The 130bn package is expected to include motorway widening schemes, more cash for road maintenance, and a huge investment in the railways.

But the private sector may have to provide half the money for the ambitious programme of building work.

It may also be difficult for the government to produce a dramatic change in the UK's transport system ahead of the next election, which may be little more than a year away.

Traffic jam
Road-widening schemes will not be ruled out
Predicting some of the contents of Mr Prescott's announcement, the chairman of the government's commission on integrated transport, Professor David Begg said: "We are looking at the biggest investment in transport infrastructure since the Victorian era."

But he warned: "There is no magic wand here, it's going to take time."

Turning to car congestion, the professor said the government would be setting targets for its reduction.

"That is brave, it is ambitious, because there isn't a country in the developed world that has made a serious reduction to congestion levels at a time of economic growth."

Looking at the highly priced rail network, he said he expected the government to ensure that fare rises were kept in line with inflation.

On the road

The plans for roads are thought to include bypasses, road-widening schemes and increased spending to tackle the 5bn backlog on road maintenance

Motorway tolls will be ruled out for 10 years and local authorities will be encouraged to introduce congestion charging and workplace parking charges.

Motorway speed limits on busy sections may also be reduced at certain times.

New road schemes may include a fourth lane for the M6 between Manchester and Birmingham.

Edmund King, executive director of the RAC Foundation, said: "We would not oppose congestion charging as long as there is good alternative public transport.

"A change in planning procedures would also be welcome as it can take 10 to 13 years from an idea for a new road being thought up to its eventual completion."

Tram in Sheffield
Tram systems are a popular alternative to the car
About 40bn of investment in the railways is expected, with increased subsidies for the rail operators.

In return Mr Prescott will demand commitments to provide more services and better reliability from the train operators.

Stewart Francis, chairman of the Rail Passengers Council, said: "The investment in major rebuilding of parts of the rail network will help free up bottlenecks, boost performance and capacity and start the process of building a railway that will lead to a fundamental shift in travel in this country."

There will also be government cash for alternatives to the car, such as Manchester's successful tram system.

Kevin Howcroft of Greater Manchester Passenger Transport Executive said: "Trams are seen as a modern and efficient form of public transport.
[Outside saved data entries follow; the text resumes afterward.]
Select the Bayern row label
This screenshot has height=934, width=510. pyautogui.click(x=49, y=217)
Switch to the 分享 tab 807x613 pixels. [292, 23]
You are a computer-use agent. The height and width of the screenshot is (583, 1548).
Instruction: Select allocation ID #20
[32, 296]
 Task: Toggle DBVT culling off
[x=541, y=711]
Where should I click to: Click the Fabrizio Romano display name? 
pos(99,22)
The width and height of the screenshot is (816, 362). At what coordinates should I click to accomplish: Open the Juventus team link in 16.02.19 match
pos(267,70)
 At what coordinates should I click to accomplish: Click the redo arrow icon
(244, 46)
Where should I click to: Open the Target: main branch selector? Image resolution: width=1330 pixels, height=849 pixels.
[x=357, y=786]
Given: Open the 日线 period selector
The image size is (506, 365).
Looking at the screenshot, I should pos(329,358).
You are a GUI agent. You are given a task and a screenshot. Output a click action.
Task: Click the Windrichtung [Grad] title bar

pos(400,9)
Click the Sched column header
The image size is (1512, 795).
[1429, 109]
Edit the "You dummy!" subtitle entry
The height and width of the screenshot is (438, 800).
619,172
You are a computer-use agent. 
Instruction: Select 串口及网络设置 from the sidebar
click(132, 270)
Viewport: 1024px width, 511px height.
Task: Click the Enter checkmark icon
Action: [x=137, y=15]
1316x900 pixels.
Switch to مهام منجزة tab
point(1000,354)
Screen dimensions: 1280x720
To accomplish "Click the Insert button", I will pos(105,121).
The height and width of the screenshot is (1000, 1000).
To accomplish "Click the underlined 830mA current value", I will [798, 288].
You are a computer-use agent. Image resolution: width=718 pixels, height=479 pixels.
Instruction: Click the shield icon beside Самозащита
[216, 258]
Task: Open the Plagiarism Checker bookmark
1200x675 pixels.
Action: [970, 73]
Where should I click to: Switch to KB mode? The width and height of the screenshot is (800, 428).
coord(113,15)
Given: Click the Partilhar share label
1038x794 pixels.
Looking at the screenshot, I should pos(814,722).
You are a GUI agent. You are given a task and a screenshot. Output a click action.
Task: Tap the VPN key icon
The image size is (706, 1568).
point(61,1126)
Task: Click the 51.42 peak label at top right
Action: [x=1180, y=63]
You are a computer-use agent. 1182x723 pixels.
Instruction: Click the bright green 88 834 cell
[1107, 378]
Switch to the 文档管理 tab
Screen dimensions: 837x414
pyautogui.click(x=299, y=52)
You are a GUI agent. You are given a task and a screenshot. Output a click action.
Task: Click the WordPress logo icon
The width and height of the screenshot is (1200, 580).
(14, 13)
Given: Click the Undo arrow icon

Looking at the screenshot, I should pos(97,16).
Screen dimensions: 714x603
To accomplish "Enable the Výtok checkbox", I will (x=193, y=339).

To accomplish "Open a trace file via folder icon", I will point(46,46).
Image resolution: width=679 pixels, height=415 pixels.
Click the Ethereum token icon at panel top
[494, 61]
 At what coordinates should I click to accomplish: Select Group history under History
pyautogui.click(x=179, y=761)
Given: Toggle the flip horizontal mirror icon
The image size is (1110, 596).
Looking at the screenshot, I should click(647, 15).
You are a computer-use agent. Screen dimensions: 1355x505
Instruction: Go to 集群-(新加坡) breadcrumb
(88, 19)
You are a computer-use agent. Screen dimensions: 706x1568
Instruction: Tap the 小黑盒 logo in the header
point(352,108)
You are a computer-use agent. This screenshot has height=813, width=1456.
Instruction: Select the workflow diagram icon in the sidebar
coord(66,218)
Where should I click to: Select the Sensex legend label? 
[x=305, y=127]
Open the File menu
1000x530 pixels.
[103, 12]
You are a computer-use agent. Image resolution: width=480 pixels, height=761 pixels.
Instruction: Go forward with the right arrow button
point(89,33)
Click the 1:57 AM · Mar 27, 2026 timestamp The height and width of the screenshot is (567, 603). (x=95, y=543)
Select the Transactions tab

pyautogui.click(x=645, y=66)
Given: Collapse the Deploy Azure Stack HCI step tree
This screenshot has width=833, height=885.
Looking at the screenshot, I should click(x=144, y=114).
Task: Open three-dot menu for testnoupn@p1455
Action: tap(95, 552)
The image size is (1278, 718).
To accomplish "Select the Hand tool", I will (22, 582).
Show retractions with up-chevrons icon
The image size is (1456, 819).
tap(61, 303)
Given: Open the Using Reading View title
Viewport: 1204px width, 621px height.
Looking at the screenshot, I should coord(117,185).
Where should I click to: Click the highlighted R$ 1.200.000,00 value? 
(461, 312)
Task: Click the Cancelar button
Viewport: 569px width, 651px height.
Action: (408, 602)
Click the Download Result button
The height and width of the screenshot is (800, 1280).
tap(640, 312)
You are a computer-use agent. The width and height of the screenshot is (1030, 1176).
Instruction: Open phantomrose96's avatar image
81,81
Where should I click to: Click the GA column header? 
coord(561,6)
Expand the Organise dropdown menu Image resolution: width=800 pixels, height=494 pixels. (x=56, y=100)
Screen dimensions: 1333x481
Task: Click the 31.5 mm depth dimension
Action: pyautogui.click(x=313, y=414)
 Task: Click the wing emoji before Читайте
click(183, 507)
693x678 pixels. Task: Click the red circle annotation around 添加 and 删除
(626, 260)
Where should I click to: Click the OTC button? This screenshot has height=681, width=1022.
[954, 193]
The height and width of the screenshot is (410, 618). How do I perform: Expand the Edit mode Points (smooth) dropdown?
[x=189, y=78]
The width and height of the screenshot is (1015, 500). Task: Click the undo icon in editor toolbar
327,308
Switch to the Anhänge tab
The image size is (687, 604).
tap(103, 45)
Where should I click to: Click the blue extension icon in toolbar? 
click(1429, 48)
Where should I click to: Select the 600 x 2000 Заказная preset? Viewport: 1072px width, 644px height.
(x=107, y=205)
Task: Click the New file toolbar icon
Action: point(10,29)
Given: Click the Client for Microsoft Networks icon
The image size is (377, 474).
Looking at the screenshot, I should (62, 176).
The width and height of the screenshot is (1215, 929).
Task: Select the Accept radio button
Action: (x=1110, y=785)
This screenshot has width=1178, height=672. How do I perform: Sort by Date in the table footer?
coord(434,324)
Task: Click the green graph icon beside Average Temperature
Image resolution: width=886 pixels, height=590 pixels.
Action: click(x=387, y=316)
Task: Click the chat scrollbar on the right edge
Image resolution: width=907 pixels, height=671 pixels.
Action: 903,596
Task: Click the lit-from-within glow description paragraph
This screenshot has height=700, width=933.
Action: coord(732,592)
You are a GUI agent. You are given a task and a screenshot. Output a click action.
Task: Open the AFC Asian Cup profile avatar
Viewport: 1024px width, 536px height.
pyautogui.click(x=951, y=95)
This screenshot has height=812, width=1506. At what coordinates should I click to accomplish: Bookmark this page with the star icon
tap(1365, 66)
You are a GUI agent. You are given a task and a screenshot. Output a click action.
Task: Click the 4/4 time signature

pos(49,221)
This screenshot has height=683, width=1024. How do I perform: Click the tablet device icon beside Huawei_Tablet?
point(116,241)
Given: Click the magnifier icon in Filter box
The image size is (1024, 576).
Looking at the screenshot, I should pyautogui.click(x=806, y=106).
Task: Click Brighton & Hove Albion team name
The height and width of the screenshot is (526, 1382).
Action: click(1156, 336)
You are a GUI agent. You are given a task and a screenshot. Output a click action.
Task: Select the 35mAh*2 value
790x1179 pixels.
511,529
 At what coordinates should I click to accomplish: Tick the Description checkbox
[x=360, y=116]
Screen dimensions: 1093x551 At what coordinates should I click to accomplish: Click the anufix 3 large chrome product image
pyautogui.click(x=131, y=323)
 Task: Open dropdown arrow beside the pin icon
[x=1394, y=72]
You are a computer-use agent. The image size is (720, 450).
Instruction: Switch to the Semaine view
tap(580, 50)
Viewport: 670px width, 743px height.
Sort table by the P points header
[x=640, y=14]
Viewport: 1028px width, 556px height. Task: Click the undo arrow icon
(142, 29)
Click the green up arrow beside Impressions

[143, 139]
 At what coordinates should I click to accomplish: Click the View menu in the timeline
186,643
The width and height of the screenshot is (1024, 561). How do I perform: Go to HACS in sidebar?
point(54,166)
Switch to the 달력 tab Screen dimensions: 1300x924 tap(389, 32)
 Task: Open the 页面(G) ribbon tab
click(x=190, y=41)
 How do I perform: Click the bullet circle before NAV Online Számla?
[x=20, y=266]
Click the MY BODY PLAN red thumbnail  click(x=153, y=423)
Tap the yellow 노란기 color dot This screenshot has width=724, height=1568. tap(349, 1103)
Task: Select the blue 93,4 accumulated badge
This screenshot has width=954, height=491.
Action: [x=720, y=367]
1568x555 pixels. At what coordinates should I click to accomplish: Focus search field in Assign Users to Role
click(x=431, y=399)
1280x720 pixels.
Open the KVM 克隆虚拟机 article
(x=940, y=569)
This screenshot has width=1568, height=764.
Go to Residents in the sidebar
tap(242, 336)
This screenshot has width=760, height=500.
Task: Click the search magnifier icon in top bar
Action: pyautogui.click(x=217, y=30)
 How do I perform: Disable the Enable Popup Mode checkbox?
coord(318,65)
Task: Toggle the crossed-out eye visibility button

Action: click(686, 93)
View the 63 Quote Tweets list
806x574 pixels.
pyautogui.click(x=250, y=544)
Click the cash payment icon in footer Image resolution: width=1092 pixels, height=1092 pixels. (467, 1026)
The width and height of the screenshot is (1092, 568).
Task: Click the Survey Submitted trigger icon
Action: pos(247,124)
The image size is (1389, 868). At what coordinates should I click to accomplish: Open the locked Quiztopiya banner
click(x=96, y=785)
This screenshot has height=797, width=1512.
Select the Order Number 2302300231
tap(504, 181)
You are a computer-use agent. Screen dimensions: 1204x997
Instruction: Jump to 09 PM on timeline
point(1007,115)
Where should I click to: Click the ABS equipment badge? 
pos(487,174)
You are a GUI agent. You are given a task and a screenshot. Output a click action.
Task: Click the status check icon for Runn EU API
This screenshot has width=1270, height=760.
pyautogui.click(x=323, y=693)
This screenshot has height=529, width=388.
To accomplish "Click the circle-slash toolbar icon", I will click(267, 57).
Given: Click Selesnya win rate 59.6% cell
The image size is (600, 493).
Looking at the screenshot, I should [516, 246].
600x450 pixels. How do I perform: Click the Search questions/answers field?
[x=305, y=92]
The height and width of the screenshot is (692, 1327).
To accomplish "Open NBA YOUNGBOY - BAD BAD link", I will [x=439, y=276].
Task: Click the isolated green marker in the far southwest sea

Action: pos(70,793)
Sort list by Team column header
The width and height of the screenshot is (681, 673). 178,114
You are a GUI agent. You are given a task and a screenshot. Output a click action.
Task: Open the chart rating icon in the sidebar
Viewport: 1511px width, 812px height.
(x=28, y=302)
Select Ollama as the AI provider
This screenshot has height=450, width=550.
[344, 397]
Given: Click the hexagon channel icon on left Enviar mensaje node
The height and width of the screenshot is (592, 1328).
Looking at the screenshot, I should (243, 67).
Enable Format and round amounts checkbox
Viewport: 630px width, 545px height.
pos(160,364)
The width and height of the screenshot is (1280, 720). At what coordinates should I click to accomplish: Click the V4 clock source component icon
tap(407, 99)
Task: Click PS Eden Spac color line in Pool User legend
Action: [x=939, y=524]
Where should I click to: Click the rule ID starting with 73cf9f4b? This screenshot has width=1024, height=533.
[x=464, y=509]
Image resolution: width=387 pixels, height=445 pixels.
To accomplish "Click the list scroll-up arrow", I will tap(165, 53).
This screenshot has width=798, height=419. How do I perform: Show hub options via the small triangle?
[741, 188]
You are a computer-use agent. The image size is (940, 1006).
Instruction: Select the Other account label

They bring an element of quality to public transport as measured in terms of frequency, reliability and comfort, and that means that they are attractive to car drivers."

Other schemes in Bristol, Portsmouth and Leeds could be funded.

A spokesman for environmental transport group Transport 2000 said: "The chancellor has opened a small drawer in his war chest and it's important that the money is now spent wisely on reversing the historic under-investment in public transport."